Saturday, March 9, 2013

The Dash that Makes the Difference

Perhaps it's an overly long winter, or the doom of an impending birthday divisible by ten, but my thoughts lately have turned toward mortality, toward my "dash". This is an idea suggested by Linda Ellis in her poem and subsequent book, The Dash: "It's not the date you were born, or the date that you died, that really matters. It's the dash between those years and what you do with it to make a difference with you life."

For some reason, when I think of Ellis's "dash", I think of a small graveyard near Boston Commons shaded by trees as old as the commonwealth. Just beyond an iron fence that borders the sidewalk and busy street stands an upright, weather-worn grave with a collection of mourner's stones placed on it. The writing on a plaque screwed to the stone reads: "Here lies Buried Samuel Adams, Signer of the Declaration of Independence, Governor of the Commonwealth, A Leader of Men and an Ardent Patriot. 1722-1803."

That downtown Boston graveyard is filled with tombs of other founders of the country, yet even significant, brave lives are finally commemorated in just a few words, numbers, and a horizontal dash chiseled between birth and death. All of their studies, their speeches, their writings, their dreams and despair -- all of it equally summarized in a short incised line worn smooth by passing years.

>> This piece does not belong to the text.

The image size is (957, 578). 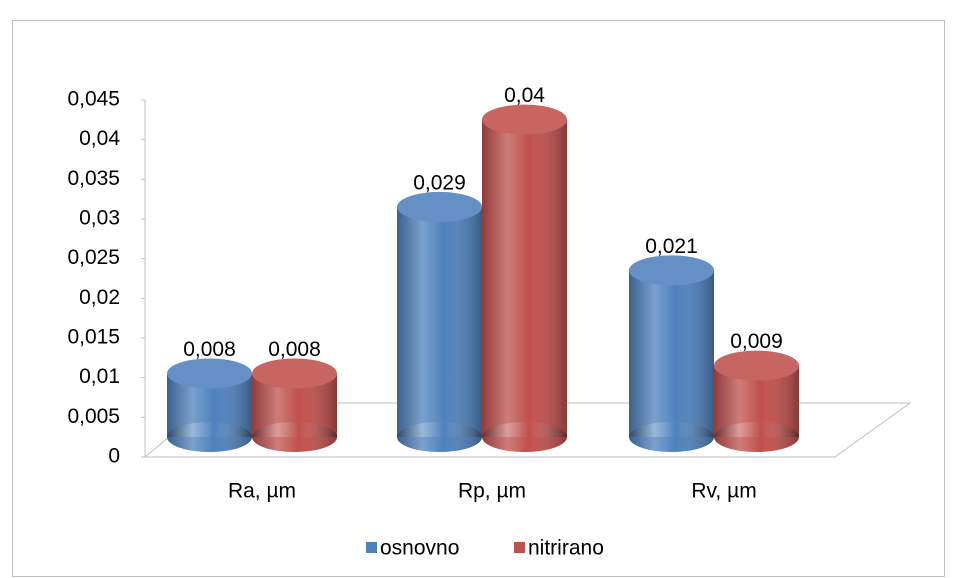 What do you see at coordinates (114, 456) in the screenshot?
I see `y-tick-label: 0` at bounding box center [114, 456].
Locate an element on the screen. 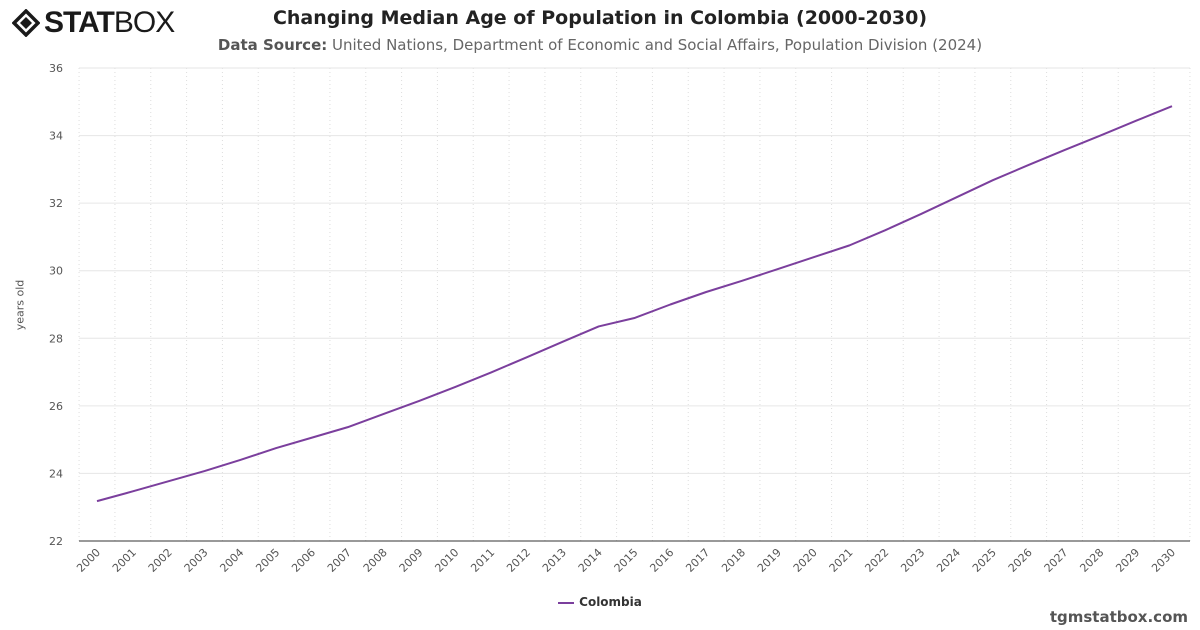 Image resolution: width=1200 pixels, height=630 pixels. x-tick-label: 2003 is located at coordinates (196, 560).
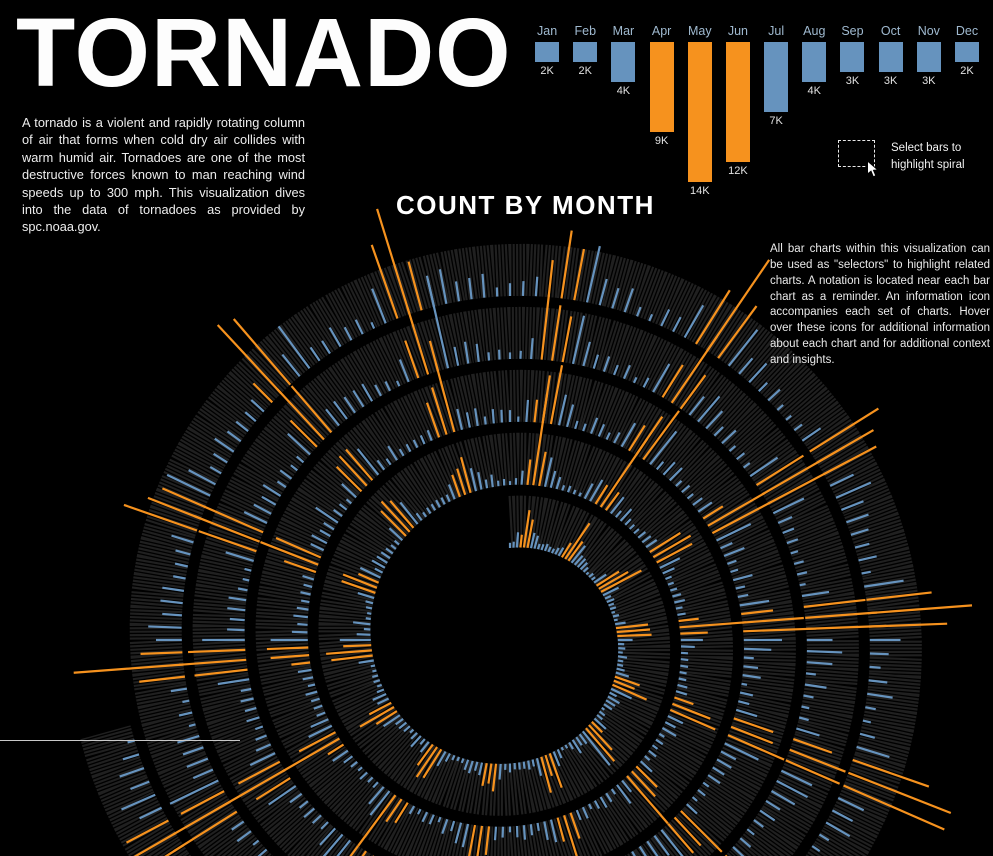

Our challenge, it seems to me, is to carve our dash as deeply as we can. Some do this by raising families who will continue their name through generations. Teachers continue on through their students. Creative types draw, build, mold, and write. Others make their mark through career or community effort. Some, like Samuel Adams, may even leave a historical mark on world prompting generations to leave a stone on their grave as a gesture of respect. Deep down we understand our mortality, but we strive to leave behind something deeper than a shallow indent in the space of time.